Indonesia desak keadilan global dalam peralihan industri dan AI di KTT G20
Wapres Gibran menyerukan keadilan global dalam pemanfaatan AI di KTT G20, menekankan inklusi teknologi dan kemitraan yang setara bagi negara berkembang.
Wakil Presiden Indonesia Gibran Rakabuming menempatkan isu keadilan global dalam pemanfaatan kecerdasan artifisial (AI) sebagai pesan utama saat berbicara pada sesi pleno KTT G20 di Johannesburg Expo Centre, Afrika Selatan, Minggu (23/11).
Ia menegaskan bahwa perkembangan teknologi tidak boleh hanya menguntungkan segelintir negara atau korporasi, melainkan harus menjadi pendorong inklusi bagi seluruh dunia.
Berbicara atas nama Indonesia di bawah kepemimpinan Presiden Prabowo Subianto, Gibran menyatakan bahwa transisi teknologi yang inklusif masih mungkin diwujudkan—sebuah prinsip yang, menurutnya, menjadi fondasi posisi Indonesia dalam berbagai diskusi G20 tahun ini.
Pada sesi pleno ke-3 bertema “A Fair and Just Future for All: Critical Minerals, Decent Work, and Artificial Intelligence”, ia menyoroti pentingnya pemerataan akses sebagai elemen dasar masa depan yang setara.
“Tujuan kita adalah masa depan yang adil. Pertanyaannya, apakah kita bergerak ke arah itu atau justru menjauh?” ujar Gibran, membuka pernyataannya di hadapan para pemimpin dunia.
Ia memperingatkan bahwa AI akan membentuk arsitektur ekonomi global selama beberapa dekade ke depan, namun manfaat teknologi tersebut saat ini masih terkonsentrasi di negara maju dan raksasa industri. Jika hal ini dibiarkan, kata dia, dunia berisiko mengulang kembali kesenjangan struktural yang terjadi pada revolusi industri terdahulu.
Gibran menyerukan agar transformasi digital dilakukan secara lebih merata.
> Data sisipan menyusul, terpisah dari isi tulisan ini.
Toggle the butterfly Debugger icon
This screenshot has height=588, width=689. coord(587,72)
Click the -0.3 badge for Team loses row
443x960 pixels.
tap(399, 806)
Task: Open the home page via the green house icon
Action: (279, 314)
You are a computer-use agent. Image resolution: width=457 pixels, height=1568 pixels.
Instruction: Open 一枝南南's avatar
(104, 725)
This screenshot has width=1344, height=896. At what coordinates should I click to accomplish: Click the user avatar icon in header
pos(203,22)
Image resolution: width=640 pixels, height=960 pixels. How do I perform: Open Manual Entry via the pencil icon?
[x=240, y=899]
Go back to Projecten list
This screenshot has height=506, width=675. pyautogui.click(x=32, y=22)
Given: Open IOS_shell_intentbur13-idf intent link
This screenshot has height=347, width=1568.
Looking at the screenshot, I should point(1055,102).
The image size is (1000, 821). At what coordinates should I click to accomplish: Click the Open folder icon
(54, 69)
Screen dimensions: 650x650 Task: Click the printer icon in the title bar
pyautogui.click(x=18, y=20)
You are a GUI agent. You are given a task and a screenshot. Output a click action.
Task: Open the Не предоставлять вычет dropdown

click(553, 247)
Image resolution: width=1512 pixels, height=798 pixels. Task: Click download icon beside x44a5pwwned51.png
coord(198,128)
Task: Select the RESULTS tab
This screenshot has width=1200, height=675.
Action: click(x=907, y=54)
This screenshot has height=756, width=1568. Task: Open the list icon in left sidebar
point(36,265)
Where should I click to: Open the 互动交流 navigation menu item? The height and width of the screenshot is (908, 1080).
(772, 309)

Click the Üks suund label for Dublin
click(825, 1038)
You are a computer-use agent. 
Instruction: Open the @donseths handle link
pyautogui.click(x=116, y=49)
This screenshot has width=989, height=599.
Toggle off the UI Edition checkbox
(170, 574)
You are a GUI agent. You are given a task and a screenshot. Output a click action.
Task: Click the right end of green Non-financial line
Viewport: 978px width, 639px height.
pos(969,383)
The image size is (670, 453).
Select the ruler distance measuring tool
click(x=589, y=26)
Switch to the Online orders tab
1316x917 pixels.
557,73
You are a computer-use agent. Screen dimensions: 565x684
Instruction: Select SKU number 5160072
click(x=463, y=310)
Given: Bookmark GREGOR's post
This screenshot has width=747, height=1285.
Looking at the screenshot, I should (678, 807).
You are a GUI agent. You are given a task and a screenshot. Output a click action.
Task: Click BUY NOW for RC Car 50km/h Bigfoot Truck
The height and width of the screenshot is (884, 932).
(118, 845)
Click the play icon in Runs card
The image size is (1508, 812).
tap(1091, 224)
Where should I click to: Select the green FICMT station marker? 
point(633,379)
“Revolusi ini harus adil dan memberi manfaat bagi publik. G20 harus memastikan AI menjadi kekuatan yang mendorong inklusi,” tegasnya.
Ia meminta tata kelola AI yang etis, keterbukaan akses terhadap data, serta kesempatan yang lebih luas bagi negara berkembang untuk mengakses infrastruktur digital global. Indonesia, tambahnya, juga mendukung agenda G20 terkait upah layak, kesetaraan gender, peningkatan keterampilan tenaga kerja, dan perlindungan sosial bagi pekerja yang terdampak perubahan teknologi.
“AI mungkin berbasis digital, tetapi bergantung pada ekosistem fisik,” ujarnya, merujuk pada kebutuhan besar terhadap pusat data, chip berteknologi tinggi, serta mineral kritis.
Menutup pidatonya, Gibran mendesak adanya kepemimpinan global yang mampu menjembatani inovasi dengan inklusi. “G20 harus menjadi jembatan antara kemajuan dan keadilan,” ujarnya.
Ia menambahkan bahwa masa depan global harus dibangun di atas prinsip keadilan—baik dalam pengelolaan sumber daya alam, pemanfaatan teknologi baru, maupun perlindungan hak-hak pekerja.